Cabalgaron al paso, sin apurar a sus monturas, conscientes de que cualquier
exceso podía
llamar la atención
del enemigo. Dijeron ser comerciantes, que tenían negocios en
Segovia, Destino final de su viaje.
A
su paso por las afueras de Madrid pudieron observar los cuerpos apilados que aún
no encontraban su lugar en las grandes fosas que les servirían
de sepultura. Había
rostros de hombres y de mujeres de todas edades, unos con barbas cubiertas de
canas, otros con la piel que aún no había
tenido suficiente contacto con el sol como para curtirse.
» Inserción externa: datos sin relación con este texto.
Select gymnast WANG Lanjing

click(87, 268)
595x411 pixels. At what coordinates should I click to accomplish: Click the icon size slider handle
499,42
Había
rostros que, en otras circunstancias, hubieran sido bellos, pero que en el
marco de semejante tragedia habían adoptado un
semblante grotesco.
Pasaron de largo, sin hacer
preguntas, rezando un Ave María entre los dientes por el descanso eterno de
aquellos pobres desdichados. Apenas si desviaron los ojos del camino para
mirarlos. Ni siquiera lo hicieron cuando
escucharon las carcajadas de un soldado de gorro de piel y chaqueta azul y
blanca al ver rodar la cabeza de un niño frente a los caballos. Pasaron sin chistar,
con el gusto amargo que da la impotencia.
Un
nuevo rezo nació
en esos días.
Padre nuestro que estas en los cielos, santificado sea tu nombre, venga a
nosotros tu fuerza y que tu voluntad guíe nuestros disparos
hacia los gabachos. Danos el pan de cada día y a ellos hambre y
miseria, perdónanos
por matarlos sin piedad, como ellos no tuvieron piedad de los nuestros en
Madrid. No nos dejes caer en la derrota y líbranos del invasor. Amén."